Important Art by Gabriele Münter
Kandinsky (1906)
Printmaking was an integral part of Münter's practice, as it was for many of the German Expressionist artists. Like the later Die Brücke studies in printmaking (though Die Brücke artists worked predominantly in woodcut), Münter rendered Kandinsky's countenance in this portrait as a thick, black, graphic outline, punctuated by flat fields of color. Scholar Shulamith Behr notes that this work was Münter's first exploration of linocuts, executed while she was in Paris. The work nods to the influence of Paul Gauguin's woodcuts, which were on display in Paris in a 1906 retrospective, as well as to the inspiration of Henri Matisse's painted color blocking. Characteristic of Münter's practice, however, is her vacillation between naturalism and abstraction. She rendered Kandinsky's portrait as an accurate depiction of her subject, and included minute details such as the texture of Kandinsky's beard hair, and the lines of his eyes as seen from behind his glasses. Against such realistic detail, Münter composed the background as abstract color fields of naturalistic shapes, each color and curved form delineated with a thick, black outline. This play with the borders between naturalism and abstraction was one way Münter illustrated the life and attributes of her portrait subject. The organic shapes and verdant tones of the background forms, for example, connected Kandinsky to the brightly colored, color field landscape pieces he was creating at the time.
Countryside Near Paris (Bei Paris II) (1907)

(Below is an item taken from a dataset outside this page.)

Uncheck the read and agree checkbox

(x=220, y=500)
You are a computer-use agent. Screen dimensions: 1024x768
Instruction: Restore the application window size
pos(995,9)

An early landscape, this work demonstrates Münter's move away from more naturalistic scenes, under the influence of Kandinsky's tutelage, and her increasing knowledge of French Post-Impressionist artists. Composed during one of Münter and Kandinsky's sojourns in Paris (as he attempted to put distance between himself and his first, estranged wife) Münter's plein-air landscape represents the artist's experimentation with different, avant-garde techniques. Like the Post-Impressionist pieces of Vincent Van Gogh and Paul Cézanne, Münter used quick brushstrokes and paint applied in a thick, tangible impasto to convey the barest sketches of trees, sky, road and a house.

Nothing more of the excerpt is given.